There’s also a new archery shop on South Third and Jefferson streets, and two new car dealerships – Park Avenue Motors and Kleinman Brothers, he added.

"Ironton’s definitely growing," Cleary said. "We took a definite blow when Cabletron moved out. But we’re seeing a new business open up practically every week. And most of the ones that are closing are closing because the owner wants to retire."

And Cleary said he can see more businesses moving in once the South Second Street pavement project is completed.

Although it is a new business, the New York, New York Travel company’s owner is a longtime friend of Ironton.

Bruce Rogers opened New York, New York Travel and Pegasus Luxury Coach – a limousine service – in February, because Rogers said he has faith in the City of Ironton.

"I believe in Ironton," Rogers said. "I feel the City of Ironton is a prime example of a town that could become a tourist town.

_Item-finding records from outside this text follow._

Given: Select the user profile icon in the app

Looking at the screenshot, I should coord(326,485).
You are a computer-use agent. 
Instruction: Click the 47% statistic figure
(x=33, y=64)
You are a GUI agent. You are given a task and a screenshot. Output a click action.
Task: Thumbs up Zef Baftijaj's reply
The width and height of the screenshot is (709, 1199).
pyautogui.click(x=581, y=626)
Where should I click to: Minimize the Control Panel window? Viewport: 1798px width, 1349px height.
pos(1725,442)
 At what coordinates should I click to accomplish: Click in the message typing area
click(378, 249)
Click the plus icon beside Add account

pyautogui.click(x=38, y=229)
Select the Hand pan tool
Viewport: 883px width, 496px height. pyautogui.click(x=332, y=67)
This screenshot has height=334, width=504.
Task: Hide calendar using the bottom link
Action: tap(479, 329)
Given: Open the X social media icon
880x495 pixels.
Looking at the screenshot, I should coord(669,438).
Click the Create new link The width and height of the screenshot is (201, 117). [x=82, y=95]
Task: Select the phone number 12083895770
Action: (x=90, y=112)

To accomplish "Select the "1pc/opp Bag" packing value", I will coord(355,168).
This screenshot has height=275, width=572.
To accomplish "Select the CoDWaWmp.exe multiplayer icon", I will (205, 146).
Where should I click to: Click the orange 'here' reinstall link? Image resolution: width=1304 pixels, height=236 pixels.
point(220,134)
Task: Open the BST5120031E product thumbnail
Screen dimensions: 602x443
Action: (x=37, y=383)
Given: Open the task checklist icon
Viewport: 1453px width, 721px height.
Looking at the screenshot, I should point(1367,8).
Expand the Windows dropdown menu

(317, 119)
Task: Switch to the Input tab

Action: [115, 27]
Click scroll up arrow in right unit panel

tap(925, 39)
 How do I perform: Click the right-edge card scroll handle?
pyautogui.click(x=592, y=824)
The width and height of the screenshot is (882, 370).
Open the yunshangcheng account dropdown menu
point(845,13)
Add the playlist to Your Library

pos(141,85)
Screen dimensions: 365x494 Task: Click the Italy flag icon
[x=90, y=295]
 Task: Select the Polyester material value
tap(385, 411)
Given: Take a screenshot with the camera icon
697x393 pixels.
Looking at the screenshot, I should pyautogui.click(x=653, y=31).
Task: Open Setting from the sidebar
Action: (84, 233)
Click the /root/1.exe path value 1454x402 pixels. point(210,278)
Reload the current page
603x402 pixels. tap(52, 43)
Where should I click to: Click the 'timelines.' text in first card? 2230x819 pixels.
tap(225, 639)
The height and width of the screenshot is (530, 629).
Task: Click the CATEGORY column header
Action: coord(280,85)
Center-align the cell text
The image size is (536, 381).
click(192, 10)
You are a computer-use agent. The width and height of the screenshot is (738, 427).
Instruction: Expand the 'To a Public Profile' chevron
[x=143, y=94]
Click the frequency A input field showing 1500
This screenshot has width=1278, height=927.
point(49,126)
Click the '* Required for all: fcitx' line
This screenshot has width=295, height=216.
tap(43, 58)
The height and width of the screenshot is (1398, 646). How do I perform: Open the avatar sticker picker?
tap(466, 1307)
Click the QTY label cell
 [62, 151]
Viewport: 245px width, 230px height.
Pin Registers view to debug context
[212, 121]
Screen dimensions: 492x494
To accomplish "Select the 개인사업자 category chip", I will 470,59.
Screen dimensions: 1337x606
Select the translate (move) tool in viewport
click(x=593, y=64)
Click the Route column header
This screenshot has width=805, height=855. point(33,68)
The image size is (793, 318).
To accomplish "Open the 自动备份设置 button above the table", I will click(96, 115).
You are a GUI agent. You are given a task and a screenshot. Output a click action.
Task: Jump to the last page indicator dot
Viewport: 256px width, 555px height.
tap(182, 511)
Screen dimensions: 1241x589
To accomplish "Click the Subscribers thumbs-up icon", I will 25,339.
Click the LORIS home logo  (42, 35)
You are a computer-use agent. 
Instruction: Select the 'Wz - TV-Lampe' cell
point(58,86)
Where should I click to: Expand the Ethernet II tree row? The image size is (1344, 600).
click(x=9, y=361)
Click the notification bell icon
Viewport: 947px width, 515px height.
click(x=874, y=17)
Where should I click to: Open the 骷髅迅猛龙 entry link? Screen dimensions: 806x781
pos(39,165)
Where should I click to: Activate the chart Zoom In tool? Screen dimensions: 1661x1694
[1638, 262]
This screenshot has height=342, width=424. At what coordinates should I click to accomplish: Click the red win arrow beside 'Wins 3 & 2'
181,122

We have a lot of history here."

And Ironton needs to capitalize on that history if it is expected to thrive, Rogers added.

"Ironton still has a lot to offer," he said. "It has the Ohio River on one side and Route 52 connecting it to major highways on the other side."

An old idea, Rogers has the solution to giving Ironton a rebirth.

"I saw South Third Street, when JC Penney’s was still in business, as being a mall," Rogers said. "I saw Third Street covered from the city building to Center Street. I saw it with a glass-covered dome area. South Third Street would be an atrium shopping mall. I even see that happening now."

It is possible to stay in business in Ironton – as a number of places have stood the test of time.

The Iron City Hardware Co. has remained at its location on South Third Street for about 30 years, said Jim Hacker, owner.

"People like to buy where they know people," Hacker said. "They know they are getting good quality and they know the Hacker name."

Hacker’s grandfather and great-uncle, Herman and Henry, opened the store in 1926, and Hacker said it will not close down anytime soon.

"My daughter’s 6 and she wants to work here, so I have to keep it open for her."